David Ogilby

Personal information
- Full name: David Ogilby
- Date of birth: 2 June 1984 (age 42)
- Place of birth: Derry, Northern Ireland
- Position: Centre back

Youth career
- Tristar Boys
- Foyle Harps

Senior career*
- Years: Team / Apps / (Gls)
- 2000: Lisahally / 2 / (0)
- 2000–2010: Institute / 242 / (6)
- 2010–2018: Coleraine / 199 / (16)
- 2018–: Lisahally / 0 / (0)

International career
- Northern Ireland U23

= David Ogilby (footballer) =

Northern Irish footballer

David Ogilby (born 2 June 1984) is a Northern Irish footballer.

==Career==

===Youth===
Ogilby was born in Derry and grew up in the village of Strathfoyle. Ogilby joined local youth team Moorfield at Under 10 level and continued playing with them to under 16 level. Ogilby then signed for Lisahally.
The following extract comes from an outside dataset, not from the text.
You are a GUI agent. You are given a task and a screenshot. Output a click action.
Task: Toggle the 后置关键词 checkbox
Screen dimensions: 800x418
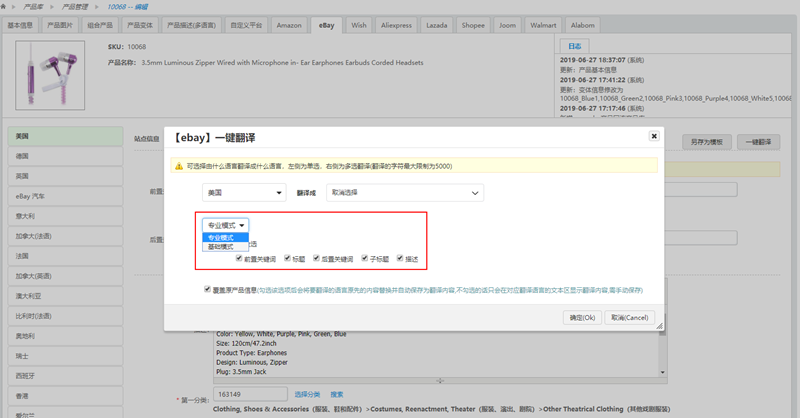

It was at Lisahally where he was asked to play for the Institute youth team and subsequently progressed through to the first team.

===Institute===
After playing only two games for Lisahally, Burns sent Ogilby on trial to Institute F.C. On 30 January 2008, Derry City expressed keen interest, with hope of landing Ogilby before the end of the British Transfer Window. The transfer, however, did not go through in time, as negotiations broke down before the transfer window closed (at midnight, 31 January). Sources in the media have reported that the breakdown was largely due to the reluctance of the Institute board to let the player go. It is thought that Ogilby was valued at £15,000, a fee which Derry City may have considered too high.

===Coleraine===
In August 2010, Ogilby joined Coleraine for an undisclosed fee. Over his eight-year tenure with the club, during which he served as a captain, Ogilby made a total of 233 appearances. He scored 18 times and was a member of the Bannsiders' 2018 Irish Cup success.

==Other clubs==
Ogilby represented Northern Ireland at under 23 level and played for the Northern Ireland B team. Upon his departure from Coleraine, he returned to play for Lisahally.